Things to do:
(a) In the quarterly report excerpt, which law firm is lead counsel for the Company?
(b) Write out every line of the records from the one containing "Palmeto Burgundy (363, 441)" down to the one containing "Refund policy (199, 901)", both included. Shift each answer coordinate by adding 61 to every number in it.

Net deferred tax asset   $  

 

The reconciliation of income taxes computed at the federal and state statutory income tax rate to total income taxes for the three months ended June 30, 2012 is as follows:

 

Income tax computed at the federal statutory rate 34%
Income tax computed at the state statutory rate 5%
Valuation allowance (39%)
Total deferred tax asset 0%

 

During the six months ended June 30, 2012 and June 30, 2011, the valuation allowance increased by approximately $200,000 and $400,000, respectively. 

NOTE 9 - PATENTS

Worlds Inc. currently has six patents, 6,219,045 - 7,181,690 - 7,493,558 – 7,945,856, - 8,082,501 and 8,145,998. On March 30, 2012, the Company filed a patent infringement lawsuit against Activision Bizzard Inc., Blizzard Entertainment Inc. and Activision Publishing Inc. in the United States District Court for the District of Massachusetts. Susman Godfrey LLP is lead counsel for the Company. The costs to prosecute those parties that the Company and our legal counsel believe to be infringing on said patents were capitalized under patents until a resolution is reached.

There can be no assurance that we will be successful in our ability to prosecute our IP portfolio or that we will be able to acquire additional patents.

(11)

 

Item 2. Management's Discussions and Analysis of Financial Condition and Results of Operations

Forward Looking Statements

 

When used in this Form 10-Q and in future filings by the Company with the Commission, the words or phrases such as "anticipate," "believe," "could," "estimate," "expect," "intend," "may," "plan," "predict," "project," "will" or similar expressions are intended to identify “forward-looking statements” within the meaning of the Private Securities Litigation Reform Act of 1995. Readers are cautioned not to place undue reliance on any such forward looking statements, each of which speak only as of the date made. Such statements are subject to certain risks and uncertainties that could cause actual results to differ materially from historical earnings and those presently anticipated or projected. The Company has no obligation to publicly release the result of any revisions which may be made to any forward-looking statements to reflect anticipated or unanticipated events or circumstances occurring after the date of such statements.

 

These forward-looking statements involve known and unknown risks, uncertainties and other factors that may cause actual results to be materially different. These factors include, but are not limited to, changes that may occur to general economic and business conditions; changes in political, social and economic conditions in the jurisdictions in which we operate; changes to regulations that pertain to our operations; changes in technology that render our technology relatively inferior, obsolete or more expensive compared to others; delays in the delivery of broadband capacity to the homes and offices of persons who use our services; general disruptions to Internet service; and the loss of customer faith in the Internet as a means of commerce.

[Data listing]
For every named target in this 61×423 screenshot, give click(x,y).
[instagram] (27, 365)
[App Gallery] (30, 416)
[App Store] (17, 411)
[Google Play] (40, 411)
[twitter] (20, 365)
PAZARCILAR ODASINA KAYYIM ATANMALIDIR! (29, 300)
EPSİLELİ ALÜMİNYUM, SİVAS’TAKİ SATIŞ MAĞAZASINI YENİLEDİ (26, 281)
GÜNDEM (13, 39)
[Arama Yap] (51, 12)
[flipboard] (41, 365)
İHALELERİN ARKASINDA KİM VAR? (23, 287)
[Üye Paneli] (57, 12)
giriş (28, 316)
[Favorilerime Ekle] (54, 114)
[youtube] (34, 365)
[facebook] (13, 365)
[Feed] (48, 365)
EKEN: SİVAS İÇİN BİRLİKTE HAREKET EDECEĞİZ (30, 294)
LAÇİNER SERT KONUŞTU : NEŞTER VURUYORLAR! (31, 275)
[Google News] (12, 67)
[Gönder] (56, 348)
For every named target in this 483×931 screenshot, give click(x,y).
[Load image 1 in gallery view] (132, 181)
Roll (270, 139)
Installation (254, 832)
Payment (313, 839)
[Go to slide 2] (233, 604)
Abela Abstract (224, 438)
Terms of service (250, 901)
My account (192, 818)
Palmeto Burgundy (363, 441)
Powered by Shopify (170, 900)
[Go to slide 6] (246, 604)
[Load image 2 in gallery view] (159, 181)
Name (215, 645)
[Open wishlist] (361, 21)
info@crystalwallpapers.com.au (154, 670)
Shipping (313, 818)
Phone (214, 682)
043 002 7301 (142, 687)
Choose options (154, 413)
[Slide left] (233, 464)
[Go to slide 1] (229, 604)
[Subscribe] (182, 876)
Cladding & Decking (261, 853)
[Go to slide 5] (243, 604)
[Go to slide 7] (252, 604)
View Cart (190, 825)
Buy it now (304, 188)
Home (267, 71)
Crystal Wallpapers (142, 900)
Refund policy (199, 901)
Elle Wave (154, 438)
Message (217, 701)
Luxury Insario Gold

Expected answers:
(a) Susman Godfrey LLP.

(b)
Palmeto Burgundy (424, 502)
Powered by Shopify (231, 961)
[Go to slide 6] (307, 665)
[Load image 2 in gallery view] (220, 242)
Name (276, 706)
[Open wishlist] (422, 82)
info@crystalwallpapers.com.au (215, 731)
Shipping (374, 879)
Phone (275, 743)
043 002 7301 (203, 748)
Choose options (215, 474)
[Slide left] (294, 525)
[Go to slide 1] (290, 665)
[Subscribe] (243, 937)
Cladding & Decking (322, 914)
[Go to slide 5] (304, 665)
[Go to slide 7] (313, 665)
View Cart (251, 886)
Buy it now (365, 249)
Home (328, 132)
Crystal Wallpapers (203, 961)
Refund policy (260, 962)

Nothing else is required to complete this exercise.